__TASK GOAL__:
Gather every line of the data below that contains the word "width".

__TASK MATERIAL__:
* start *

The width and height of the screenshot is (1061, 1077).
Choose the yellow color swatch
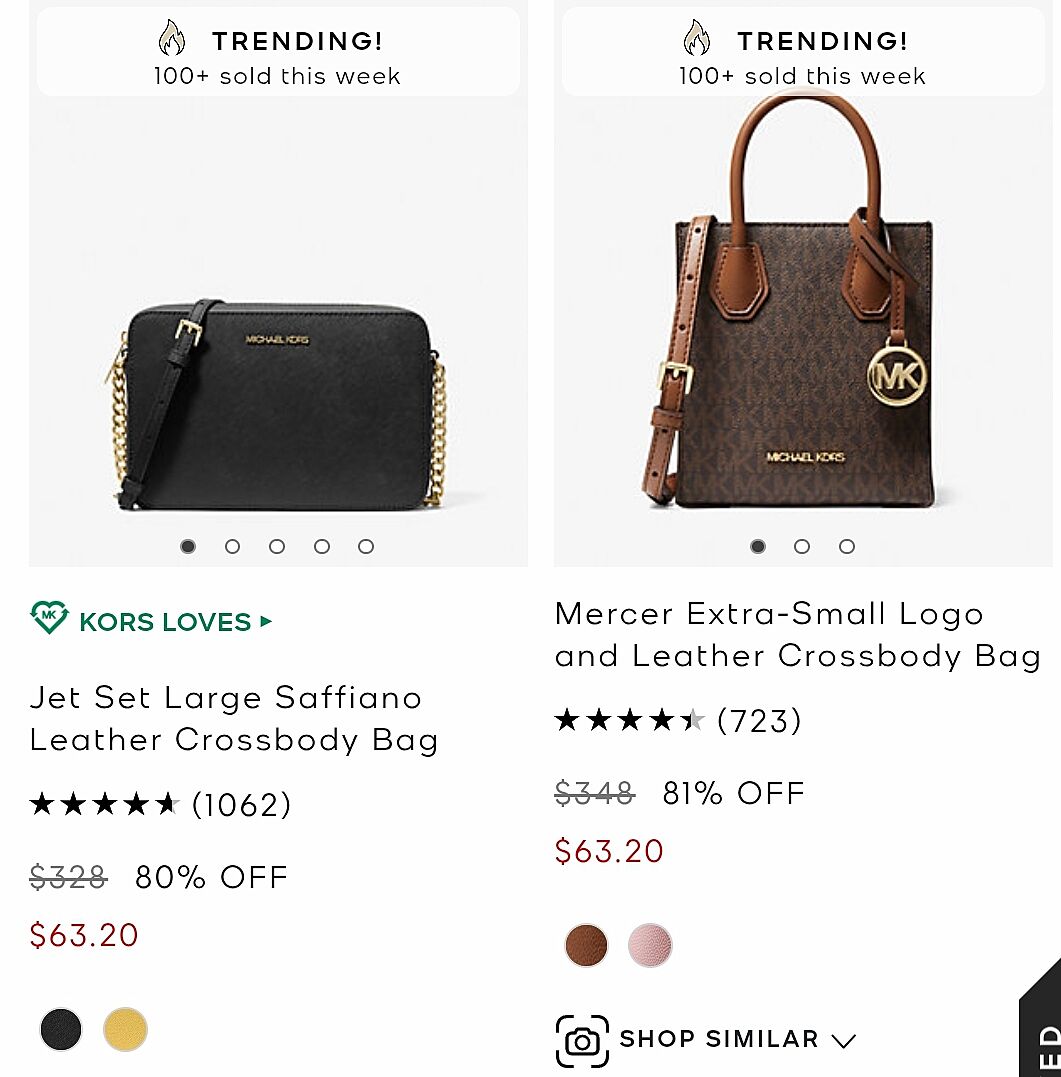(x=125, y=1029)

* end *
* start *

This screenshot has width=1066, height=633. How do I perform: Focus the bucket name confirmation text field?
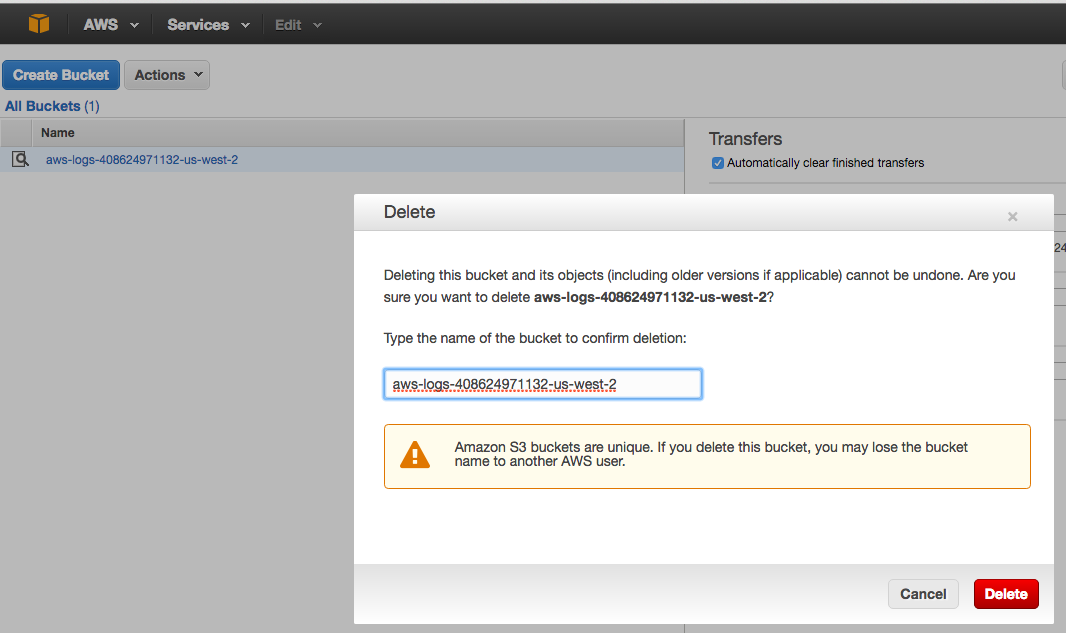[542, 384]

* end *
* start *

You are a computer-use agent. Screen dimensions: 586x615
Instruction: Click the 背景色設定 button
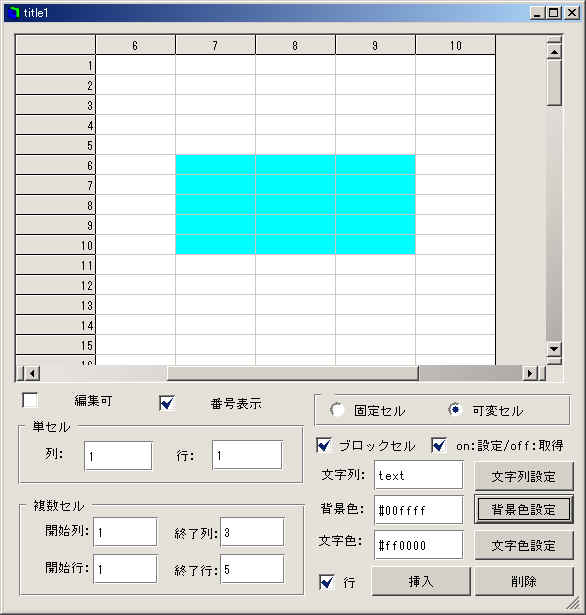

* end *

__RESULT OF THE TASK__:
The width and height of the screenshot is (1061, 1077).
This screenshot has width=1066, height=633. How do I perform: Focus the bucket name confirmation text field?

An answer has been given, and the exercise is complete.